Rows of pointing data
§ §
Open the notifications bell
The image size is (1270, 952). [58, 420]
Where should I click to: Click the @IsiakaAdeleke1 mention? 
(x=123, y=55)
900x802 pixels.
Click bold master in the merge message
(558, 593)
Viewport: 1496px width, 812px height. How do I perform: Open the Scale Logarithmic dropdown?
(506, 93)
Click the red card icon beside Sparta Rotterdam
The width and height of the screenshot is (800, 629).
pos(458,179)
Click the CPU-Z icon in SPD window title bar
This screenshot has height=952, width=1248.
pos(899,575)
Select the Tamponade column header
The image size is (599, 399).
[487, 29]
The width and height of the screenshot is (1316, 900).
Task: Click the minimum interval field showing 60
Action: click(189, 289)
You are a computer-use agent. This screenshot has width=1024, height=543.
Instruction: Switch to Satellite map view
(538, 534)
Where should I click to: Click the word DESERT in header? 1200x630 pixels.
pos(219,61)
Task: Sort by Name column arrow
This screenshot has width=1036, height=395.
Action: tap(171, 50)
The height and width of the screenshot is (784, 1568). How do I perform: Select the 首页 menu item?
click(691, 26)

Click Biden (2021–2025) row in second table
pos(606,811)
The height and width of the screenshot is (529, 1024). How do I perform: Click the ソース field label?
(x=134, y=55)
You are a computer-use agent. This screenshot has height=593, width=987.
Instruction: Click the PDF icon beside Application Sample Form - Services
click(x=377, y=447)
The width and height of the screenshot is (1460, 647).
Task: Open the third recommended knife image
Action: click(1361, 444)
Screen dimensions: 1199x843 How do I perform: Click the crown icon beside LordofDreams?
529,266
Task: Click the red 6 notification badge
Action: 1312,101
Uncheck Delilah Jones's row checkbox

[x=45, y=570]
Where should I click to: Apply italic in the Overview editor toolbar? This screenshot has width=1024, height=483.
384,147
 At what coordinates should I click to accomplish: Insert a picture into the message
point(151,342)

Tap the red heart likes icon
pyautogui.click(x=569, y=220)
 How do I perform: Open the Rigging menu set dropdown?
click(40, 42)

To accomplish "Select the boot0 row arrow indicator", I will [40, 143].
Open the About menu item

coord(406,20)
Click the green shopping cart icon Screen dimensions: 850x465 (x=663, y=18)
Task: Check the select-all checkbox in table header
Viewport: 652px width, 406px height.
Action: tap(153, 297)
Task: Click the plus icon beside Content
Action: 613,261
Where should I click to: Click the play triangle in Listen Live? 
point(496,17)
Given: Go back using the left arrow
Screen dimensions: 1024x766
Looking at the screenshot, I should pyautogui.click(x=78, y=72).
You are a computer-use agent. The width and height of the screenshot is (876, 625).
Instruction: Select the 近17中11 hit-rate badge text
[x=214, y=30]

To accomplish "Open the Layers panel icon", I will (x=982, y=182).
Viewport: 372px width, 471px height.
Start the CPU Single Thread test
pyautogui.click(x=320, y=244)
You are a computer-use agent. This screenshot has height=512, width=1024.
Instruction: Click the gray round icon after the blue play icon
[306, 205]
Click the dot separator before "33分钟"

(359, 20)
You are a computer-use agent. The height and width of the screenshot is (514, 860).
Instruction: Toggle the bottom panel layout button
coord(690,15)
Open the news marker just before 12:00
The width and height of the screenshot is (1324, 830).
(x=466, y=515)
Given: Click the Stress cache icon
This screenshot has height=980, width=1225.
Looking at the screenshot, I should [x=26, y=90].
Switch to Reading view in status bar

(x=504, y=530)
§ §
**THE PROBLEM**
Rewrite the items from the first line through the line containing "Action: click(189, 289)", inclusive, changing "red card icon" to "yellow card icon" and leaving everything else as it is.

**TASK ANSWER**
Open the notifications bell
The image size is (1270, 952). [58, 420]
Where should I click to: Click the @IsiakaAdeleke1 mention? 
(x=123, y=55)
900x802 pixels.
Click bold master in the merge message
(558, 593)
Viewport: 1496px width, 812px height. How do I perform: Open the Scale Logarithmic dropdown?
(506, 93)
Click the yellow card icon beside Sparta Rotterdam
The width and height of the screenshot is (800, 629).
pos(458,179)
Click the CPU-Z icon in SPD window title bar
This screenshot has height=952, width=1248.
pos(899,575)
Select the Tamponade column header
The image size is (599, 399).
[487, 29]
The width and height of the screenshot is (1316, 900).
Task: Click the minimum interval field showing 60
Action: click(189, 289)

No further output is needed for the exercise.